begin PASSAGE GIVEN

No, I am not the one to ask. 
If I recall, the ONLY sound system in existence that would read the Sema chuff signal was the Loksound, but that was just published data. 

Now, if you want to know how to REMOVE that socket, re-wire the locomotive, install reed switch and magnets, incandescent headlamps, incandescent class lamps, strip loco-to-tender harness down to 4 wires per side, lock #1 and #4 drivers from wobbling side-to-side, replace counterweights and bypass most of the "With Integrated Production Electronics", then, yeah, I be he.


----------



## UK_Pete (May 13, 2009)

Yeah, Iv'e been there and read all your exploits, it frightened me to death!
I think that I might just give the Loksound a go soon when I empty my piggy-bank and report back here if it all works out OK.
Thanks again buddy,
Pete.


----------



## Crosshead (Feb 20, 2008)

Posted By Curmudgeon on 05/13/2009 6:06 PM
No, I am not the one to ask. 
If I recall, the ONLY sound system in existence that would read the Sema chuff signal was the Loksound, but that was just published data. 

Now, if you want to know how to REMOVE that socket, re-wire the locomotive, install reed switch and magnets, incandescent headlamps, incandescent class lamps, strip loco-to-tender harness down to 4 wires per side, lock #1 and #4 drivers from wobbling side-to-side, replace counterweights and bypass most of the "With Integrated Production Electronics", then, yeah, I be he.


Careful TOC! Next thing you know, people are going to stop believing you are anti-technology and think you actually do stuff like soldering. At least promise us you use an analog meter, and not an oscilloscope, or I am going to start thinking you might actually be "technical" after all. 

Richard C.


----------



## Curmudgeon (Jan 11, 2008)

I have an old Heathkit O-scope bigger than any microwave I have ever seen. 
Two handles on top just to carry the blighter! 

You did catch the bit about the inverted chuff, right? 

Simpson 260 Analog Voltmeter. 

I have a VTVM on the shelf. 

Hey, if I could hold a 637 class fast-attack at PD (periscope depth) + or - 2 feet in the North Atlantic, and do high speed angles-and-dangles, while keeping the SINS on-line for positioning, heck, I can do the technology bit. 

But when it comes to model railroads, I want some level of simplicity.

end PASSAGE GIVEN
begin PROVIDED MATERIAL

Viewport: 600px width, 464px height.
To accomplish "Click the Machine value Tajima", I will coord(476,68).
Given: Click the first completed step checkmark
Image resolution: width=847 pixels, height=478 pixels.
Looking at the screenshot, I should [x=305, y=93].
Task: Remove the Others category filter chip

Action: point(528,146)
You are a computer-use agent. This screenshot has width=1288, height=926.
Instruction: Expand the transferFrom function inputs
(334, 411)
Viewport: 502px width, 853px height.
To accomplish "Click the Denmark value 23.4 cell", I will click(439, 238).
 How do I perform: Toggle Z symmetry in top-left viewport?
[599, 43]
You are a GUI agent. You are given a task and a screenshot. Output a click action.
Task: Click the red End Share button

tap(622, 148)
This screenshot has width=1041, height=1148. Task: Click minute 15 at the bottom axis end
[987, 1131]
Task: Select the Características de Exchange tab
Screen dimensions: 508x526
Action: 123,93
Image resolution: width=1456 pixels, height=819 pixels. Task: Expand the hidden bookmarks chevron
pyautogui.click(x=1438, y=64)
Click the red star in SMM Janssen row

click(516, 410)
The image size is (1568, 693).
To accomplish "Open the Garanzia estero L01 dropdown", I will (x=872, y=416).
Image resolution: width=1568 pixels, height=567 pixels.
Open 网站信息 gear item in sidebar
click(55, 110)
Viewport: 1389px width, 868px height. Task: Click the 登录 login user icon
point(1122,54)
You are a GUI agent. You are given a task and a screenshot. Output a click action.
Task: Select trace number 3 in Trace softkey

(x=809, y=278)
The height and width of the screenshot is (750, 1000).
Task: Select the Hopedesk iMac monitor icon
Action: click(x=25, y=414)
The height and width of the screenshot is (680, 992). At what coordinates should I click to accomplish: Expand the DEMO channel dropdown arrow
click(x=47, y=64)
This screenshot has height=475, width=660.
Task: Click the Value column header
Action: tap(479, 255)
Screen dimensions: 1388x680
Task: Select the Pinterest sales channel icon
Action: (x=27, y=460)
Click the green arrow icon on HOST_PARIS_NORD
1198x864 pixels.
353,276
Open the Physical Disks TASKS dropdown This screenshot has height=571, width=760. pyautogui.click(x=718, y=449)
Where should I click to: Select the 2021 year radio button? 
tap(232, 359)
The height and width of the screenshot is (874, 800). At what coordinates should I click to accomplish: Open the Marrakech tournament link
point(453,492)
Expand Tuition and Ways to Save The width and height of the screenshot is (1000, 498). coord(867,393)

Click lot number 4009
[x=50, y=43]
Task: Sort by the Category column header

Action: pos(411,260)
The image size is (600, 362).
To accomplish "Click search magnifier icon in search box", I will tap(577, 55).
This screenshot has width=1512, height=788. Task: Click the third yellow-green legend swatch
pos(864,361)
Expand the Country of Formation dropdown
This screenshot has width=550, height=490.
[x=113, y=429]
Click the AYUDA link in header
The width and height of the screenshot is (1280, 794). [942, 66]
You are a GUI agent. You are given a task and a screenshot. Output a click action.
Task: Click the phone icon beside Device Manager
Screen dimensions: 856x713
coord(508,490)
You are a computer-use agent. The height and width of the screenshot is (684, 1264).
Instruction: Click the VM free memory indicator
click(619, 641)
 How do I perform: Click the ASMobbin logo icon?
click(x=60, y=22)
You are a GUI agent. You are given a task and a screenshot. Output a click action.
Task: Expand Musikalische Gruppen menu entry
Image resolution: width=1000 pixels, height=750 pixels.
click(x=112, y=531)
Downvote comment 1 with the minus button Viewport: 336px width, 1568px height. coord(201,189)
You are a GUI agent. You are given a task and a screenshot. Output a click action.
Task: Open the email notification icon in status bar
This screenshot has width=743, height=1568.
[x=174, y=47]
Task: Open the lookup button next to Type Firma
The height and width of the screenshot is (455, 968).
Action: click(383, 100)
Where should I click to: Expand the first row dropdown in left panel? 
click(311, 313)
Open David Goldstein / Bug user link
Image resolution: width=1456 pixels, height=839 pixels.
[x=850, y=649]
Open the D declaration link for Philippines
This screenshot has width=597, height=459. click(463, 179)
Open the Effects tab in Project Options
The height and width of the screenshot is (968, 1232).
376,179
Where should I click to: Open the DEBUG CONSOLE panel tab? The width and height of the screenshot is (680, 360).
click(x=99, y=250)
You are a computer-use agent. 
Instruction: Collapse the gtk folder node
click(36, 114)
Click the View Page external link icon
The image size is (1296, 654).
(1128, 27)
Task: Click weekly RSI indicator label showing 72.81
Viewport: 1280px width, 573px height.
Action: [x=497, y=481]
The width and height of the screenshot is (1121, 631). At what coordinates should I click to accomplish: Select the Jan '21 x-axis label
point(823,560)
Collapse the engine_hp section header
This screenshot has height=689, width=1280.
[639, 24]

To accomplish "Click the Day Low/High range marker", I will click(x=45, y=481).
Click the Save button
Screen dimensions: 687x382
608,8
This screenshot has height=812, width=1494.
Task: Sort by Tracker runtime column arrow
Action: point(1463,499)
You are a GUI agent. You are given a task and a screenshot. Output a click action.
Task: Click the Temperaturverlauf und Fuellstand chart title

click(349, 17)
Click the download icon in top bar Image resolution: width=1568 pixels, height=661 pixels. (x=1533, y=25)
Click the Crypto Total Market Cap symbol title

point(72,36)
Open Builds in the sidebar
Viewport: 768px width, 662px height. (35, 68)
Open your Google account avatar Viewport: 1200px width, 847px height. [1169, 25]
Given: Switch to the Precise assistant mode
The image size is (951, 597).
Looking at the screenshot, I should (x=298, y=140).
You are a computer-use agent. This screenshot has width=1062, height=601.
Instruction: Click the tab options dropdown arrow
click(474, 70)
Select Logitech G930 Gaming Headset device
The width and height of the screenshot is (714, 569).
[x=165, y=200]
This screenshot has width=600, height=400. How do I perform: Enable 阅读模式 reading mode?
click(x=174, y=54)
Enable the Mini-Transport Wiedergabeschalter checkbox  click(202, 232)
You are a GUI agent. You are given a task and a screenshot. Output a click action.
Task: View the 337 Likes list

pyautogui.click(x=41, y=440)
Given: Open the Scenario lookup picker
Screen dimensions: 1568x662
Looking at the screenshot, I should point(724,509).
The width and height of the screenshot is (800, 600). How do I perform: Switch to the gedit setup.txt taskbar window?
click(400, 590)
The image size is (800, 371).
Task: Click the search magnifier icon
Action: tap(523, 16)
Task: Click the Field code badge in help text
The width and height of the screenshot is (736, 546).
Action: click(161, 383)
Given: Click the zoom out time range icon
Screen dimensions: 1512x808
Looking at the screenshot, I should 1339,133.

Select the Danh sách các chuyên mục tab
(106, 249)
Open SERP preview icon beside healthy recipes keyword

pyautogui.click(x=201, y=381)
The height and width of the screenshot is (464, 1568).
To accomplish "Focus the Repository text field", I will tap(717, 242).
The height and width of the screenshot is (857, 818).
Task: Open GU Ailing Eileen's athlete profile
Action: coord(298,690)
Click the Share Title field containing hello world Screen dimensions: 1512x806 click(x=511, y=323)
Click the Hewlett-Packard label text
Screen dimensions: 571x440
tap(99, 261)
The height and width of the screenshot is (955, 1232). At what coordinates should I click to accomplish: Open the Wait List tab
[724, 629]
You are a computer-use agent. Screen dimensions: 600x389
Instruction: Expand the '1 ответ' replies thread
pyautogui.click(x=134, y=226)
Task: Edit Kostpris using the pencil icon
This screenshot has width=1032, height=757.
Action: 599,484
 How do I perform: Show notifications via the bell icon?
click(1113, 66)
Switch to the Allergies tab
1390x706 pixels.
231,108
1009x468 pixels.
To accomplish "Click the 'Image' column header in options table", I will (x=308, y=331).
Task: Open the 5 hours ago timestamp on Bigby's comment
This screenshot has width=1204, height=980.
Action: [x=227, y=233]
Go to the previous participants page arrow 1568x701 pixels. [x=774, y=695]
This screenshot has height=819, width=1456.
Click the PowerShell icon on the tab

end PROVIDED MATERIAL

» DIRECTION 1
Answer these questions from the model railroad forum thread:
(a) Which sound system was the only one said to read the Sema chuff signal?
(b) How many wires per side should the loco-to-tender harness be stripped down to?
(c) Which analog voltmeter does Curmudgeon name?
» DIRECTION 2
Rewrite the paragraph in the model railroad forum thread that begins "Now, if you want to know how to REMOVE that socket" as a short list.
The listing isn't needed for any of this.

» CORRECT RESPONSE 1
(a) The Loksound
(b) 4 wires per side
(c) The Simpson 260

» CORRECT RESPONSE 2
The writer is the one to ask about how to:
- remove that socket
- re-wire the locomotive
- install a reed switch and magnets, incandescent headlamps, and incandescent class lamps
- strip the loco-to-tender harness down to 4 wires per side
- lock the #1 and #4 drivers from wobbling side-to-side
- replace counterweights
- bypass most of the "With Integrated Production Electronics"